As an example /send_join response:

  ...
  "servers_in_room": [
    "matrix.org",
    "example.com",
    "element.io"
  ],
  "retry_hints": {
    "example.com": {
      "retry_after": 3600000,
    },
    "element.io": {
      "retry_after": 604800000000,
    }
  }

This means that the joined room has three participating servers, but example.com is not reliably responding over federation, and the resident server recommends that the joining server should wait 1 hour before retrying to connect to it. Similarly the recommendation is to wait 1 week before retrying element.io if it's down.

The spec currently does not specify anything about how federation retry schedules: as part of this change, we propose explicitly adding that:

Servers SHOULD follow exponential or geometric backoff schedules (and MUST NOT retry linearly)
Servers SHOULD reset their retry schedule for a given domain if they receive traffic from that domain, and immediately retry.
On joining a room, servers SHOULD attempt to connect to all newfound servers (sending a no-op transaction if there are no other events to be sent), but queued in such a way to prioritise servers with lower retry_after value first, ensuring alive servers are prioritised over likely dead servers.
- In other words: first attempting servers without a retry_hint, and then attempting servers with lower retry_after values, and then finally the servers with the largest retry_after values.
- However, if federation fails, then the joining server should seed its retry algorithm with the retry_after value for that destination (rather than starting a fresh retry schedule).
If the joining server has already established a retry schedule for a given domain, it MUST ignore the retry_hints provided by the resident server for that domain.

Alternatives

We could be more detailed in the recommended retry schedule (e.g. also specify the last time that a given server was seen to be working; when it was first seen to have failed; when the last retry was attempted; etc). However, this would bloat the size of the /send_join response (which we want to be as small as possible, to keep joins fast), and it's unclear whether the joining server really needs to know this data to seed its retry algorithm: instead, it can assume that retry_hints are present because the server is currently down and has just failed. It also avoids risks of accidentally creating a thundering herd of retry schedules if all servers seed their retry algorithm with precisely the same schedule. It also avoids us being too prescriptive on retry schedule algorithms.

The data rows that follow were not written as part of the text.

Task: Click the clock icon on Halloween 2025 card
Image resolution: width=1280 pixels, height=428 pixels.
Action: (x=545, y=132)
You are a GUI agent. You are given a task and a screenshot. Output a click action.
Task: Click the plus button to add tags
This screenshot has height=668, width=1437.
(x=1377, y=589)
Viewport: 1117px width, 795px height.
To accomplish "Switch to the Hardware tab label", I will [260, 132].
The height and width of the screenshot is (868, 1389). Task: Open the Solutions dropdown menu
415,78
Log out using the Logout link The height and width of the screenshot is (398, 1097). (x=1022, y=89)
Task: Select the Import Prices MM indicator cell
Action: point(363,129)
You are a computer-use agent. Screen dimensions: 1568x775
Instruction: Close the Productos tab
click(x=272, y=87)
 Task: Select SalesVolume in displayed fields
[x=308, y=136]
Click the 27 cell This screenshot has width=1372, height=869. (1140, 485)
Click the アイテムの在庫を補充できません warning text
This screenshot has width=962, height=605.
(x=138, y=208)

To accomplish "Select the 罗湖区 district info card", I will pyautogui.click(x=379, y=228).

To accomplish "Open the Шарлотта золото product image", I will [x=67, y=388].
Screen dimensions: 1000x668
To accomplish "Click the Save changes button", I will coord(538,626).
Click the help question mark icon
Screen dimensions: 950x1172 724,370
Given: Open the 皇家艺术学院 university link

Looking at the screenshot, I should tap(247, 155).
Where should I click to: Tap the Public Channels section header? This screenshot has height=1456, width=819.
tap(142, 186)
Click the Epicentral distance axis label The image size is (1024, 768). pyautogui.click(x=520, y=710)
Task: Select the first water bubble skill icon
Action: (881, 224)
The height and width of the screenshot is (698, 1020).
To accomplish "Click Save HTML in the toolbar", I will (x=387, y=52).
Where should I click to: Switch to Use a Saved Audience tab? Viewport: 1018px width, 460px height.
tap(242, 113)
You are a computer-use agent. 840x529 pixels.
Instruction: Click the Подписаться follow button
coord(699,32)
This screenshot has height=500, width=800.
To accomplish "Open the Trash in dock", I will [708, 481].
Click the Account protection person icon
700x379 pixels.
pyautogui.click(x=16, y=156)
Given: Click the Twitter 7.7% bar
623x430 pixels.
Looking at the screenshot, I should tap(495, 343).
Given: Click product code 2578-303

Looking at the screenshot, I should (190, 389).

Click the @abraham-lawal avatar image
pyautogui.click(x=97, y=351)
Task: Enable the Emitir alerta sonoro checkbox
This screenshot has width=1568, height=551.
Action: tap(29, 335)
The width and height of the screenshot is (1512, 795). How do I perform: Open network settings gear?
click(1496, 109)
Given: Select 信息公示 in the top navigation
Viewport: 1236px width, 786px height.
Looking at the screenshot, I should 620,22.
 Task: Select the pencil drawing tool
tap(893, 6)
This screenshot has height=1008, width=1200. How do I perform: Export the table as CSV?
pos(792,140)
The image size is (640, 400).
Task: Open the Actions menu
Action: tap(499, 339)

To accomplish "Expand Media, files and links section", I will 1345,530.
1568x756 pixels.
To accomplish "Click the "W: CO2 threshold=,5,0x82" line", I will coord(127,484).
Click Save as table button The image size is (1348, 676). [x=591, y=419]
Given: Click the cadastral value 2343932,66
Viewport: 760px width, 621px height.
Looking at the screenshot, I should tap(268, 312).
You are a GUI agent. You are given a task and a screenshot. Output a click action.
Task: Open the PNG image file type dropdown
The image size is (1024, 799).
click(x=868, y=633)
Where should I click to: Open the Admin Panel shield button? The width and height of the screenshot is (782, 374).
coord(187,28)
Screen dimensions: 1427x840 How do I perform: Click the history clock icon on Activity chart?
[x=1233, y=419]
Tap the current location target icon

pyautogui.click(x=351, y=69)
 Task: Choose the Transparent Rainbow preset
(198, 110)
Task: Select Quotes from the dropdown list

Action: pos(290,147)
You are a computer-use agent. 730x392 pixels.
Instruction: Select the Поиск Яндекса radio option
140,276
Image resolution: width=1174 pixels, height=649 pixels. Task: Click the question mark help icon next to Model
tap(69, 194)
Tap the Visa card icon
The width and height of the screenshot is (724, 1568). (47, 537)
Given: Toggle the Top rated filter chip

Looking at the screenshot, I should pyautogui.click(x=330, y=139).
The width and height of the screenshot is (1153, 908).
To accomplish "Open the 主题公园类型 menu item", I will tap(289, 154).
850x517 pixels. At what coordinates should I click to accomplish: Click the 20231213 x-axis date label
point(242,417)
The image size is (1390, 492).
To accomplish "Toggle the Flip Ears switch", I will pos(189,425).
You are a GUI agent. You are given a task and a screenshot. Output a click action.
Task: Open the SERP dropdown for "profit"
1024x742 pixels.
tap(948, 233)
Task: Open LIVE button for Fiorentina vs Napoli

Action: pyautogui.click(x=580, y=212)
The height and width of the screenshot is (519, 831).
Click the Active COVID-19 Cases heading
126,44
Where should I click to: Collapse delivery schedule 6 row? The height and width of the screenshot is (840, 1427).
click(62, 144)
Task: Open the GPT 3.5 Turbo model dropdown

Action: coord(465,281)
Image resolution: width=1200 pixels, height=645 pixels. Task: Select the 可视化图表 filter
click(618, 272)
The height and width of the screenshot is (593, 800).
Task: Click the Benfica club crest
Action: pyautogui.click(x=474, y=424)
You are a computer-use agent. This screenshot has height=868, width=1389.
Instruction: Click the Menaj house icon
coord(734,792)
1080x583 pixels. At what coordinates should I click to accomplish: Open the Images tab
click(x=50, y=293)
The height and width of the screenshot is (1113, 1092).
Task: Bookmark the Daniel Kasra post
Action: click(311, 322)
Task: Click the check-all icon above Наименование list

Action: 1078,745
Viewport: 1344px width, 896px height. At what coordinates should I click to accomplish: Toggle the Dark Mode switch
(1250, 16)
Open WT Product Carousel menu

Alternatively, we could go the other way, and avoid timing information entirely in retry_hints and simply return a flag to say whether the resident server can currently connect to the destination or not. The joining server would then use this to prioritise connection attempts. However, it feels useful to recommend how aggressively the joining serevr should retry, as whether the server is currently up or down (e.g. to decide whether to attempt an immediate retry or not).

Security considerations

A malicious resident server could tell the joining server that certain destinations are down when they are not. This is mitigated by:

The joining server will attempt all servers anyway, just deprioritising ones with higher retry_after values.
The joining server will reset its retry schedule if it sees traffic from a given destination, letting the destination assert its own existence and health whenever its users communicate
The joining server will prioritise its own retry schedule over the received hint (if it has one)
The joining server has to trust the resident server to say what servers exist in the first place anyway
Events will indirectly make their way to destinations by being transitively pulled in via DAG references (although E2EE keys may be missing)
The resident server may have different connectivity to the destination than the joining server anyway, so this may not be malicious behaviour anyway.

Unstable prefix

While this MSC is in development, the retry_hints key should be returned as org.matrix.msc4136.retry_hints.

Dependencies

None

5.7 KiB Raw Permalink Blame History